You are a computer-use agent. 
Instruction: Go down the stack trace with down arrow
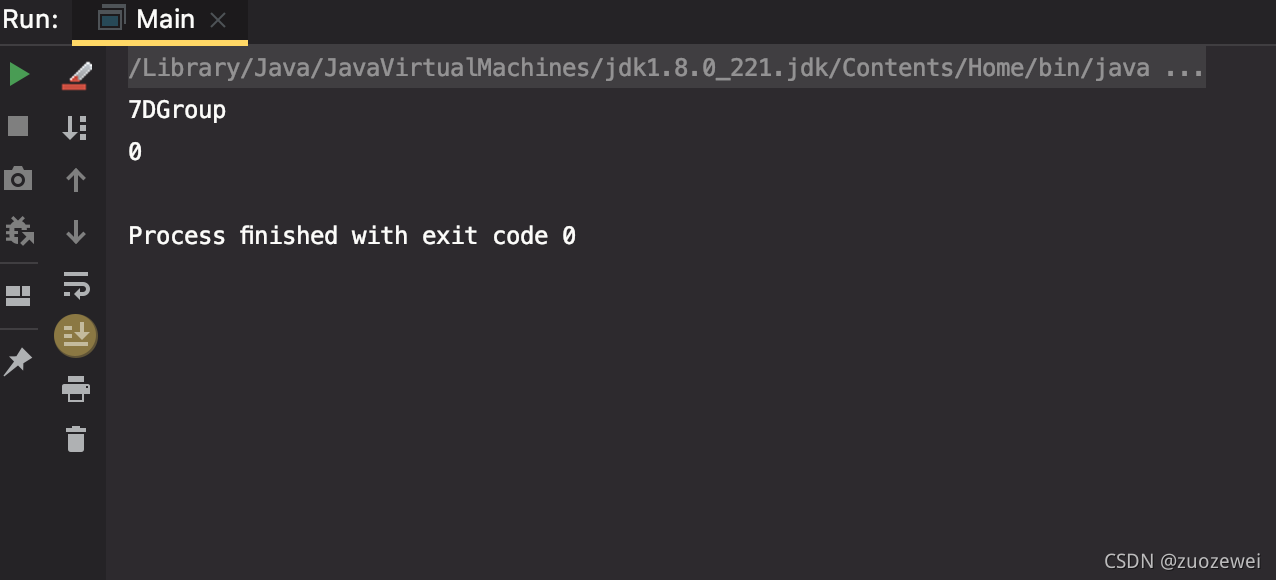tap(76, 232)
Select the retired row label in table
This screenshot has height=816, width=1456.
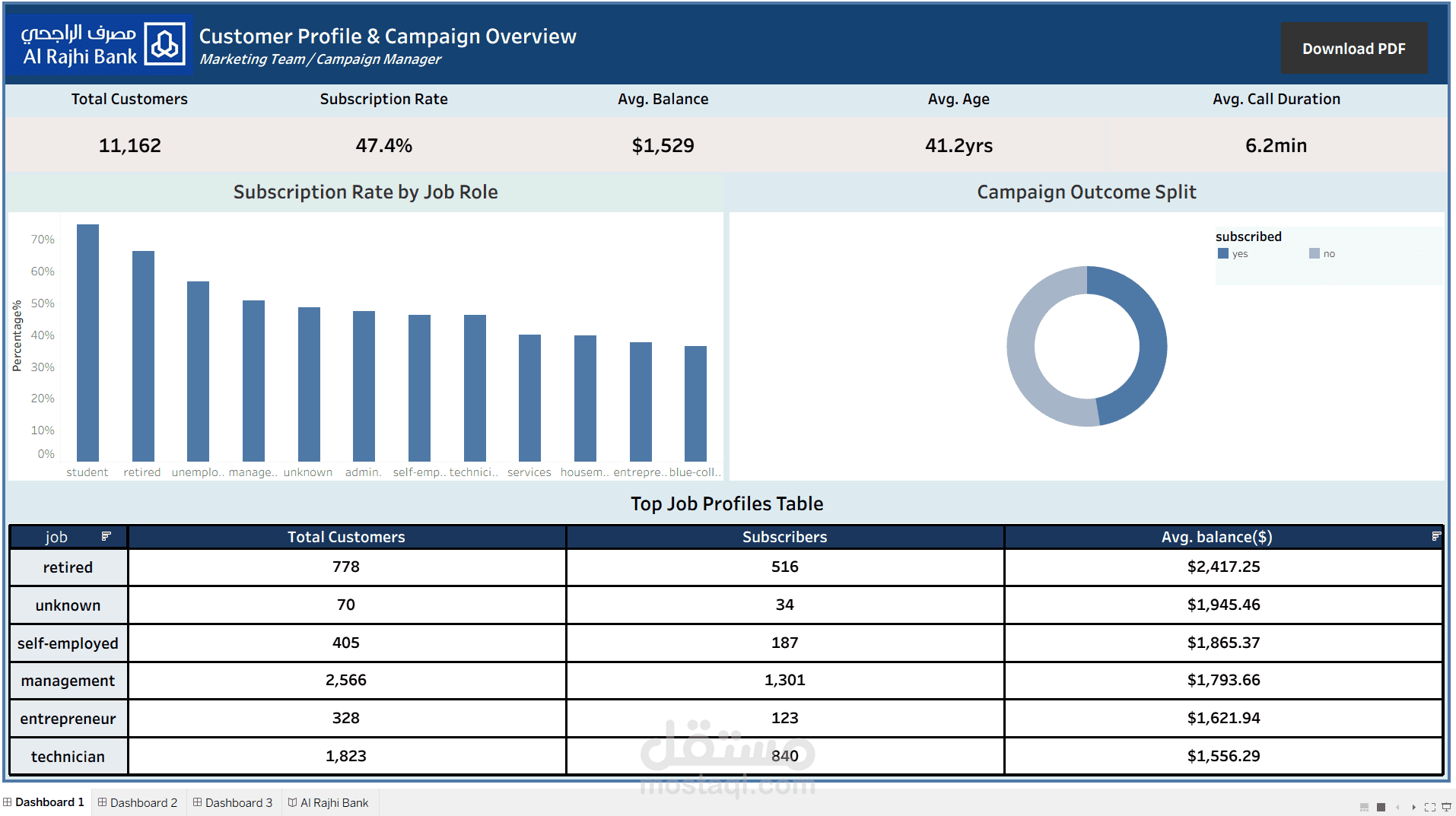(x=68, y=567)
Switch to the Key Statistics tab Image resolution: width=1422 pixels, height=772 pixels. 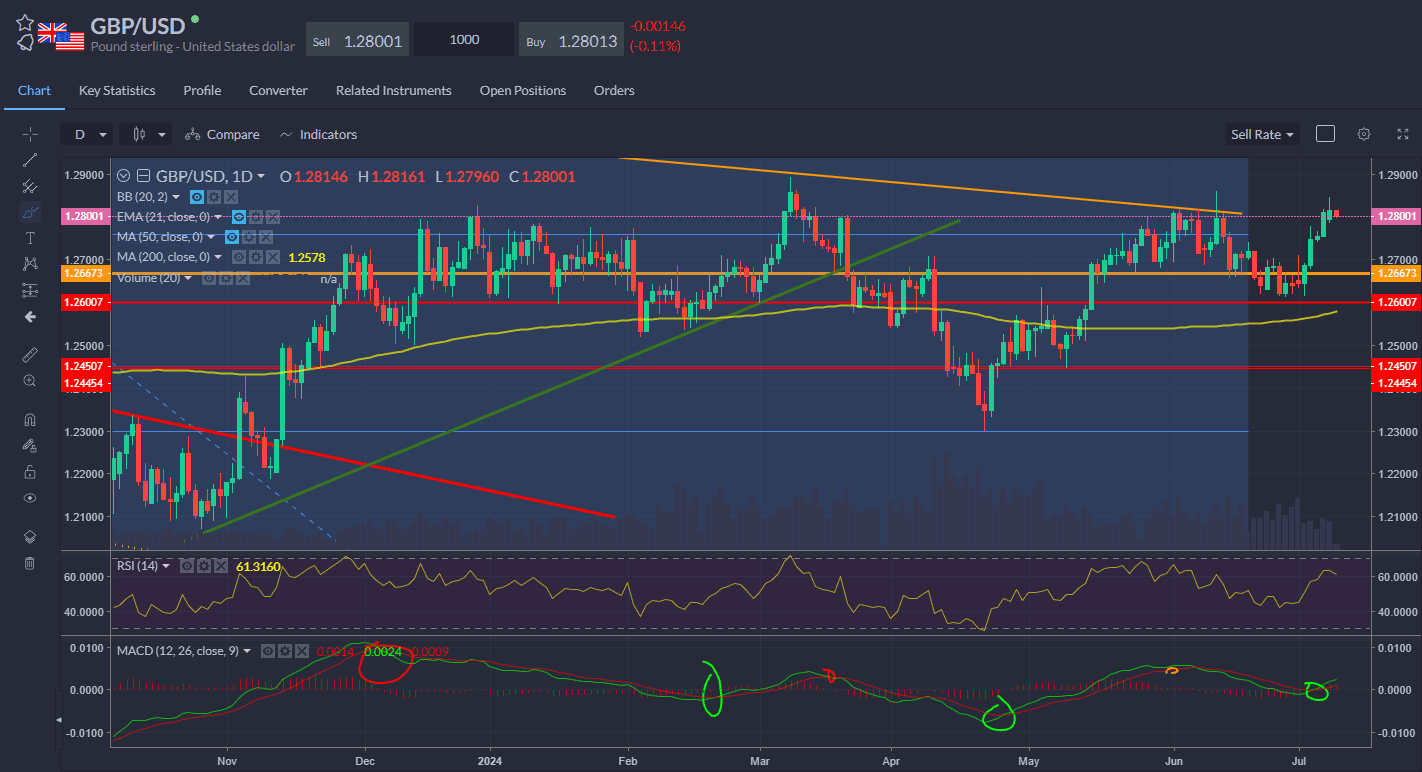117,90
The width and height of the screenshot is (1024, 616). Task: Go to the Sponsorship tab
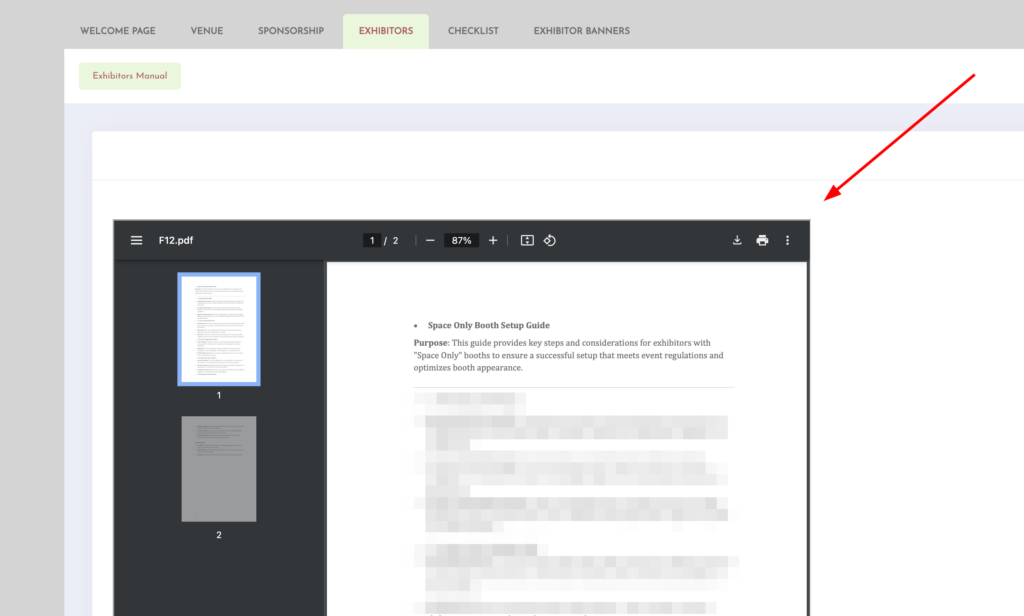291,31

════════════════════

BRIEF
Return exactly the lines from the one with "The width and" through the last line of the entries above, both ends included. No pictures may appear in the copy.

RESULT FOR THIS EXERCISE
The width and height of the screenshot is (1024, 616). Task: Go to the Sponsorship tab
291,31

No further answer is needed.